What’s New: The Dept of Transportation (Office of the Secretary, interestingly, not FAA) is asking for public input on “Advanced Air Mobility” or AAM.
According to NASA “The vision of AAM is that of a safe, accessible, automated, and affordable air transportation system for passengers and cargo capable of serving previously hard-to-reach urban and rural locations.”
Why it is important: The US national navigation “system” is entirely inadequate for the task.
Things to know:
- A more-than sufficient positioning, navigation, and timing (PNT) architecture was planned in 2008, yet virtually nothing has been done.
- Worse, the administration has requested repeal of the National Timing Resilience and Security Act of 2018 which will make a big step in the right direction.
- The Request for Information (RFI) acknowledges that GPS is not sufficient and new options for “continuity of navigation” are needed.
- The RFI asks for input on several specific items about which RNTF members and our readers are very knowledgeable:
- Alternative Means of Navigation Beyond GPS: Given that these vehicles are expected to operate in urban, suburban, and remote places, reliable and persistent GPS may not be always available. Additionally, AAM are expected to operate in areas where today’s radar arrays do not or cannot provide service. What are the most efficient, reliable, and readily available means to provide communication, navigation, and surveillance for AAM in a way that will not disrupt other modes of transportation? Please provide thorough information on alternative options to ensure continuity of navigation using alternative position, navigation, and timing capabilities.
- Overall Functional Architecture: Given that AAM is an ecosystem consisting of aircraft, airspace, enabling communication, navigation, and surveillance technologies, as well as infrastructure, it is important to ensure consistency of assumptions about functions and requirements from each of these components. Please provide information regarding your assumptions about functional capabilities needed for infrastructure, communication, navigation, and surveillance technologies. This will enable the development of afunctional architecture consisting of comprehensive functional requirements and their performance, information exchanges, and various assumptions about roles and responsibilities.
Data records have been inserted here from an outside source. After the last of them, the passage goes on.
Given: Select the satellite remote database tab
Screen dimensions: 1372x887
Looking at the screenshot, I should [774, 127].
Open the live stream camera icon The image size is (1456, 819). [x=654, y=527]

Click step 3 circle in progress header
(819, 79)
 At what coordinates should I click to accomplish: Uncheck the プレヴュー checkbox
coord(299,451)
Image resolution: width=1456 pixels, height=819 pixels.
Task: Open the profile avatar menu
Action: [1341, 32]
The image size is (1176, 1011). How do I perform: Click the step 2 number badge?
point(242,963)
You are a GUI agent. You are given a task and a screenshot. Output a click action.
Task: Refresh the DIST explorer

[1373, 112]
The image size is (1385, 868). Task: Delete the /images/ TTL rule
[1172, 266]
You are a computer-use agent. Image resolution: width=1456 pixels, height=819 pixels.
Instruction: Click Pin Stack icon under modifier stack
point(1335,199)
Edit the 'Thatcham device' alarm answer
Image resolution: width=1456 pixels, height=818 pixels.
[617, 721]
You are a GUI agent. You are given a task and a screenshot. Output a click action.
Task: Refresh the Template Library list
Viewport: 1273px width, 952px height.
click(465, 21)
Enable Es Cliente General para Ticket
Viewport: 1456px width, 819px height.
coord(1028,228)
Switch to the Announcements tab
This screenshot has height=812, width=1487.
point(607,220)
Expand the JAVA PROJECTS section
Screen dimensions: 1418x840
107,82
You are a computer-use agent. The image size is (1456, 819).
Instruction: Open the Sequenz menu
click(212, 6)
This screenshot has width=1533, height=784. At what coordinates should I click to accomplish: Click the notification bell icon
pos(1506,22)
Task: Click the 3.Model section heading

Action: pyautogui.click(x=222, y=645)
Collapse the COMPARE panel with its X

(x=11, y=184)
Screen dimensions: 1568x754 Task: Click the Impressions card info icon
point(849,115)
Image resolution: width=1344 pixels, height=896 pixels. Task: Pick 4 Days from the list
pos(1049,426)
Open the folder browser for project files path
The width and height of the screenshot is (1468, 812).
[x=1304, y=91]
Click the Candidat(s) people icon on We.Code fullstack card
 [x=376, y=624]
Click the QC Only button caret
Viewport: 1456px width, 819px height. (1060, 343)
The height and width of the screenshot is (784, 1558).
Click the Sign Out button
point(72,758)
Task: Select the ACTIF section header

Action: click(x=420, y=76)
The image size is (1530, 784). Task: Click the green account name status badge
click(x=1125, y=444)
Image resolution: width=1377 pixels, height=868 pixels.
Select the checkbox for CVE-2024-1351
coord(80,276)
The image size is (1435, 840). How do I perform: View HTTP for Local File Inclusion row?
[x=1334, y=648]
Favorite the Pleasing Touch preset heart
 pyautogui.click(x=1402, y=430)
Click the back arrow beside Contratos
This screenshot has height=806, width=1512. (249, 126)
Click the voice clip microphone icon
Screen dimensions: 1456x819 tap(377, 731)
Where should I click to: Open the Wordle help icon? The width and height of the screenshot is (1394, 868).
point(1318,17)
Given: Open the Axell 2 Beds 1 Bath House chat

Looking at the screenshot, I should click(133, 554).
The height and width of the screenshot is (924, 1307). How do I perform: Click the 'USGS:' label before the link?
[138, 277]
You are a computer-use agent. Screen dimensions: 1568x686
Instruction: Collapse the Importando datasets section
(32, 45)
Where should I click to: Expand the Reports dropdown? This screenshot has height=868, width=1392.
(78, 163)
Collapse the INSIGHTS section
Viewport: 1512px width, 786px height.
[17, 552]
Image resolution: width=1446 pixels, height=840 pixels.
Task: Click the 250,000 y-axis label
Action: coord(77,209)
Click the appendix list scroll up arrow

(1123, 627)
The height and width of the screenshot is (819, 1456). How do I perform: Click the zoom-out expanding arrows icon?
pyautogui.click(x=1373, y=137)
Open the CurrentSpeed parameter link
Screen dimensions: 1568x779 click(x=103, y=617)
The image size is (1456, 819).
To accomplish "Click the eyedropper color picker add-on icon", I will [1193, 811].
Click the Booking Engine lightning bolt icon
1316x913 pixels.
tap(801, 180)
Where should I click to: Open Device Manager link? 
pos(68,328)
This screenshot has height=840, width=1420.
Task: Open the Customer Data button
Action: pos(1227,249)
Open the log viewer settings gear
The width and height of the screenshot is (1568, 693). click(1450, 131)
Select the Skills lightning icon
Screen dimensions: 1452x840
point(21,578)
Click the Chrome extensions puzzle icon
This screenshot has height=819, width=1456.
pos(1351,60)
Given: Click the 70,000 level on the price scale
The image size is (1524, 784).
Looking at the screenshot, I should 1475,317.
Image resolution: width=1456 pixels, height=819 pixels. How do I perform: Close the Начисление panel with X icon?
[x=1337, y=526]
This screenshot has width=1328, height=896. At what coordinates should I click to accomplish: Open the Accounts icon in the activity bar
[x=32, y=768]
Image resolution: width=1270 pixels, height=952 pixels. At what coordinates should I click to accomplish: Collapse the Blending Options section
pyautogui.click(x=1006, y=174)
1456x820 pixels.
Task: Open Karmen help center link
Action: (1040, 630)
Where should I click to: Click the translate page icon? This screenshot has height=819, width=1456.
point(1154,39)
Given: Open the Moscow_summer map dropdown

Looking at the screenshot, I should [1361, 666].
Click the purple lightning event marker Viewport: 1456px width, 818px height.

- National Security and Aviation Security Implications: Information about the national security implications of accelerating AAM in the United States, specifically how physical security of passengers and cargo should be addressed and who should bear responsibility for security assurances, security and system resilience, and what threats exist in considering the growth of counter-drone capabilities that will operate in similar low-altitude airspace. Information on these and other security issues should include the dual-use nature of any emerging airspace technologies and any opportunities or vulnerabilities created by emerging technologies and associated risk mitigation recommendations.